[Start of section]
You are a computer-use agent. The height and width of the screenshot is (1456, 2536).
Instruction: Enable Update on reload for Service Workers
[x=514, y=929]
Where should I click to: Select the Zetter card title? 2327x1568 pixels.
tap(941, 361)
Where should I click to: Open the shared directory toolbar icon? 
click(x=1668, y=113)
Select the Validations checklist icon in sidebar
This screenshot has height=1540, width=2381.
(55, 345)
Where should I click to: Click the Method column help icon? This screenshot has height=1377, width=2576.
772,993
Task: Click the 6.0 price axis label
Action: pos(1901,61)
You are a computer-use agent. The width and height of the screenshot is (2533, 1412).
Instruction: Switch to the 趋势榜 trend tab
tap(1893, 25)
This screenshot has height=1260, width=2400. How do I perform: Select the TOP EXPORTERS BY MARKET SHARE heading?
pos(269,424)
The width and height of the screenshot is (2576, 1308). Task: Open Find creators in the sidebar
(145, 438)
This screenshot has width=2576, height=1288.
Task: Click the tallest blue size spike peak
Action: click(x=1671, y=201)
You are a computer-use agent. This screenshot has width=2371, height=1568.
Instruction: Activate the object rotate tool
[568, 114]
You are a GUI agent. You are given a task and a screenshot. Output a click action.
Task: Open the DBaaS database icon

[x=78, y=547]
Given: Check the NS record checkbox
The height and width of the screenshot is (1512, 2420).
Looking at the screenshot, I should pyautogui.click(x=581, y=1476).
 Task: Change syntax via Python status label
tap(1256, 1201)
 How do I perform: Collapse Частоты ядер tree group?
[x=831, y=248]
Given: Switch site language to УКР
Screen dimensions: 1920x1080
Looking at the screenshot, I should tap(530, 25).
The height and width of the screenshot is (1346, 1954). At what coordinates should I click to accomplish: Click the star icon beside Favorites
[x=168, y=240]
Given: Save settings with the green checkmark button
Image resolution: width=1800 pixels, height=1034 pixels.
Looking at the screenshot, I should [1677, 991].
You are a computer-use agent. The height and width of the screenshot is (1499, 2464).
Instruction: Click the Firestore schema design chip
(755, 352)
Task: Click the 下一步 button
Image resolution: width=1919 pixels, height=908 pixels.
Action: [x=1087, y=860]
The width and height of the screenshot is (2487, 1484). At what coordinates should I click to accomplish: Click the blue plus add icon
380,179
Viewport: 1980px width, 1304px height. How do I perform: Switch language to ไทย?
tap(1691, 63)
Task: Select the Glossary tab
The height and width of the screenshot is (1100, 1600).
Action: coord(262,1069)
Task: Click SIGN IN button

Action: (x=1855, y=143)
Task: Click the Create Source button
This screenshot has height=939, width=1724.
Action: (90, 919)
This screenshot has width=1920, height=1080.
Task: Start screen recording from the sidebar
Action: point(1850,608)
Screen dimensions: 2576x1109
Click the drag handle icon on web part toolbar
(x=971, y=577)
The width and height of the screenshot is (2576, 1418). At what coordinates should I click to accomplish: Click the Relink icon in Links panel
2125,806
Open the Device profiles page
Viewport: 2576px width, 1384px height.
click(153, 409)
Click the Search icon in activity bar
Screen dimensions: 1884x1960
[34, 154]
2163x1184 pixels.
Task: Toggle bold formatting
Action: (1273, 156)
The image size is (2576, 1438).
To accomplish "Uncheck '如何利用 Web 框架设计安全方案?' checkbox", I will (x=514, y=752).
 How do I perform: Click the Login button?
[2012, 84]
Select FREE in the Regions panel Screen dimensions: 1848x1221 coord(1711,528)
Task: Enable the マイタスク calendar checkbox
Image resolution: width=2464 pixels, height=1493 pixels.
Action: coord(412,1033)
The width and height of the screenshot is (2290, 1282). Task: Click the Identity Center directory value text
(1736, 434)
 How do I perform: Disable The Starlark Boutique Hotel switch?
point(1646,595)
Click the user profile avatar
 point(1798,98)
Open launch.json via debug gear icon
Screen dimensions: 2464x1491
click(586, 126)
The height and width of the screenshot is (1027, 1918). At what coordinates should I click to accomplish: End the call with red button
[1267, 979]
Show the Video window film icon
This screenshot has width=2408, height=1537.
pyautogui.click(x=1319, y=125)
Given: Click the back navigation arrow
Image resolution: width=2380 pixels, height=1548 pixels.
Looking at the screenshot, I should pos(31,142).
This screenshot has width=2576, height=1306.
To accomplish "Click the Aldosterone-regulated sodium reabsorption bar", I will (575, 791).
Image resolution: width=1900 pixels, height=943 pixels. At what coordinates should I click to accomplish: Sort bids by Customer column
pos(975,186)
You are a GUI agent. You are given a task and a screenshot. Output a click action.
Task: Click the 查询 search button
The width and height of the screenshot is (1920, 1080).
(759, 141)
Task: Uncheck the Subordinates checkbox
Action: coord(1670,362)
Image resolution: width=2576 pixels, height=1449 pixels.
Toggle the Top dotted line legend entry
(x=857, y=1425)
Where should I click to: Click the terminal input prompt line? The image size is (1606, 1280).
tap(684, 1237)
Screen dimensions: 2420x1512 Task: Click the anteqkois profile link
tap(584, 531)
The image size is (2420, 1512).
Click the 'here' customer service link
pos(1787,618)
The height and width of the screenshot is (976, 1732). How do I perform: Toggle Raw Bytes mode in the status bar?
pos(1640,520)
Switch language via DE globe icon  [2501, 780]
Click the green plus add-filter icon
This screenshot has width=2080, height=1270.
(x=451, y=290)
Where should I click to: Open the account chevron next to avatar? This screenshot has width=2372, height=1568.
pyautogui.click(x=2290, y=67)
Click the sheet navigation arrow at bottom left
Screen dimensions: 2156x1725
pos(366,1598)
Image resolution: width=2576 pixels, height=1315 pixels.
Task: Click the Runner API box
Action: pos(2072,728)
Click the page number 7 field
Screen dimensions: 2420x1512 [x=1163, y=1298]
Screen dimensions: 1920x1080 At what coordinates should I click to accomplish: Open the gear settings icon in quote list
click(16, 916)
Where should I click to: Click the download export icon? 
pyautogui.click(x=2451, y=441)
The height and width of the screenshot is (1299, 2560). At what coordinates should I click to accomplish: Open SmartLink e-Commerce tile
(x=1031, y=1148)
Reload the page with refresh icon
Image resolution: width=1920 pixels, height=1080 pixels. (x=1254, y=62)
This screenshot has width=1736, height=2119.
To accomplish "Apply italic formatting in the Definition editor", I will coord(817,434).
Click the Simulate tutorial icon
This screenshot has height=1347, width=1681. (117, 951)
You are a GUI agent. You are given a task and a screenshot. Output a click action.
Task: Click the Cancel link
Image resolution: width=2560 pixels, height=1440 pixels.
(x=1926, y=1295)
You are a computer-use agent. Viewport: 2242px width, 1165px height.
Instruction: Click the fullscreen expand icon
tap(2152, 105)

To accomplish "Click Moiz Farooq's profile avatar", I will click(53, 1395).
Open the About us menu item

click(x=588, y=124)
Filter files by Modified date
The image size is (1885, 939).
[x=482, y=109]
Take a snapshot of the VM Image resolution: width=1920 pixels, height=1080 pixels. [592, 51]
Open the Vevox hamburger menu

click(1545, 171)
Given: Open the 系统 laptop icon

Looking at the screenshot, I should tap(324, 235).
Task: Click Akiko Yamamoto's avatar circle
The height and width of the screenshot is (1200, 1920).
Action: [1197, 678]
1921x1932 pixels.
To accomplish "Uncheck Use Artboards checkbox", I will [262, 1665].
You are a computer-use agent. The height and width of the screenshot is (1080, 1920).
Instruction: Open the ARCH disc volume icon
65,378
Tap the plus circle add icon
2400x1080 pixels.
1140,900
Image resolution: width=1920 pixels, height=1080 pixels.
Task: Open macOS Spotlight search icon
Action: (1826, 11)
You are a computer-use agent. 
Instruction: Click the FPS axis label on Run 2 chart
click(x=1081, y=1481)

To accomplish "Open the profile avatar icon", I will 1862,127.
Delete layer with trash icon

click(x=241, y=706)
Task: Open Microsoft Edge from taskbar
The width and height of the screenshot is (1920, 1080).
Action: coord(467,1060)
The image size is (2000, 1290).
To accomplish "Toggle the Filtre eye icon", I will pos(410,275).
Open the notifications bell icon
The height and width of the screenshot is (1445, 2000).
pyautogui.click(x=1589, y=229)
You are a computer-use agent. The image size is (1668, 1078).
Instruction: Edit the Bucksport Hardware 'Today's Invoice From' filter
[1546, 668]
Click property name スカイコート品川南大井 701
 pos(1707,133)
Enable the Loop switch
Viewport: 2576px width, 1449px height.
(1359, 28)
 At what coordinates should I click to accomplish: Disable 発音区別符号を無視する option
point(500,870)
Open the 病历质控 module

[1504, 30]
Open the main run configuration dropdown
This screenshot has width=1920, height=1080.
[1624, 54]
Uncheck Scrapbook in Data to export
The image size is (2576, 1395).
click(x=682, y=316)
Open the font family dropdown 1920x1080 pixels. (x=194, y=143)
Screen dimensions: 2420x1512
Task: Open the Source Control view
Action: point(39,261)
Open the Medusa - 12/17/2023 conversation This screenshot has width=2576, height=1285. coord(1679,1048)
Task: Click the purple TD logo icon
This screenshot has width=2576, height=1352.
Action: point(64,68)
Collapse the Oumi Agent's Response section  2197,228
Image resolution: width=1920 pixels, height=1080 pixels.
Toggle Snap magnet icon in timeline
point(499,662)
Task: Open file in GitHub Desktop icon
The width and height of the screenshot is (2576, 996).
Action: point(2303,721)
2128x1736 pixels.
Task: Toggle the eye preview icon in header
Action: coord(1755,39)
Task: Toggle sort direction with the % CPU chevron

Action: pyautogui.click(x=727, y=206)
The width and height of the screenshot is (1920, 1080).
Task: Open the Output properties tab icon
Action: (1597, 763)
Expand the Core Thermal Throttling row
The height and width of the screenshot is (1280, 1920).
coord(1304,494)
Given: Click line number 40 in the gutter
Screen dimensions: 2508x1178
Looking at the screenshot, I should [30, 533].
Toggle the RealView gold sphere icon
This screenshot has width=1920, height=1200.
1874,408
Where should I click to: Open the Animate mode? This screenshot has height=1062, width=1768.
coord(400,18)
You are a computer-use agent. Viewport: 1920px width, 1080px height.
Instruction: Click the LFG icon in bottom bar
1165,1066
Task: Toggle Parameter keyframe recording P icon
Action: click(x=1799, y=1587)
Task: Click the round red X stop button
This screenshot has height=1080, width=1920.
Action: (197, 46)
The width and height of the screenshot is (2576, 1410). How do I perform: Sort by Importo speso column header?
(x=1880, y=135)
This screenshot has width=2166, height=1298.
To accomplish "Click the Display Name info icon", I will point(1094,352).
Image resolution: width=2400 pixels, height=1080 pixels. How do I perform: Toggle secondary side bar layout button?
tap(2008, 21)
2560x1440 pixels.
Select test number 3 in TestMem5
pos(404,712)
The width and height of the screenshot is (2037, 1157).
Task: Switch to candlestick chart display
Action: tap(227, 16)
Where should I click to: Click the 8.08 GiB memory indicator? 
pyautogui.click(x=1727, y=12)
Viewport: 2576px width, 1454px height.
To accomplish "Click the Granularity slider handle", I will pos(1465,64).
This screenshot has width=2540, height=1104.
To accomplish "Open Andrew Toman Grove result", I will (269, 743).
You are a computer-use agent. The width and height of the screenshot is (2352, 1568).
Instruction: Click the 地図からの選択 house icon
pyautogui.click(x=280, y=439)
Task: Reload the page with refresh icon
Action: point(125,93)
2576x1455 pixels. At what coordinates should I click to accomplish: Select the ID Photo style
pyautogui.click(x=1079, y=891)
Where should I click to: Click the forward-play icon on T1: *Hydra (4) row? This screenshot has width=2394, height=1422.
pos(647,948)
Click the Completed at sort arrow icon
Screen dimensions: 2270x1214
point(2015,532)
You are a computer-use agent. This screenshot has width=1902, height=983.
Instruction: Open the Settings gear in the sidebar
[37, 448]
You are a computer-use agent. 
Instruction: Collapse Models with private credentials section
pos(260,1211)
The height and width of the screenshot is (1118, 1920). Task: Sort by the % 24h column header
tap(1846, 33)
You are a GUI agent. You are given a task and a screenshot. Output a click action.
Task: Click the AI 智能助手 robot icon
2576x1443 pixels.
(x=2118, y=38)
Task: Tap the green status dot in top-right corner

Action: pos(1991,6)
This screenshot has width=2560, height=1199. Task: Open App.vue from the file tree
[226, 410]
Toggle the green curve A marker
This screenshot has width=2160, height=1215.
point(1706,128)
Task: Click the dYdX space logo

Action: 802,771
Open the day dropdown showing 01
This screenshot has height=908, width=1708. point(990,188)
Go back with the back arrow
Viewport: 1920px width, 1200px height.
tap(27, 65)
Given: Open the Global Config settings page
[End of section]
* _Required action_: Every line from the one with "has width=1902, height=983." through the last line of the records above should be returned exactly, please, and no others.

* _Task answer_:
You are a computer-use agent. This screenshot has width=1902, height=983.
Instruction: Open the Settings gear in the sidebar
[37, 448]
You are a computer-use agent. 
Instruction: Collapse Models with private credentials section
pos(260,1211)
The height and width of the screenshot is (1118, 1920). Task: Sort by the % 24h column header
tap(1846, 33)
You are a GUI agent. You are given a task and a screenshot. Output a click action.
Task: Click the AI 智能助手 robot icon
2576x1443 pixels.
(x=2118, y=38)
Task: Tap the green status dot in top-right corner

Action: pos(1991,6)
This screenshot has width=2560, height=1199. Task: Open App.vue from the file tree
[226, 410]
Toggle the green curve A marker
This screenshot has width=2160, height=1215.
point(1706,128)
Task: Click the dYdX space logo

Action: 802,771
Open the day dropdown showing 01
This screenshot has height=908, width=1708. point(990,188)
Go back with the back arrow
Viewport: 1920px width, 1200px height.
tap(27, 65)
Given: Open the Global Config settings page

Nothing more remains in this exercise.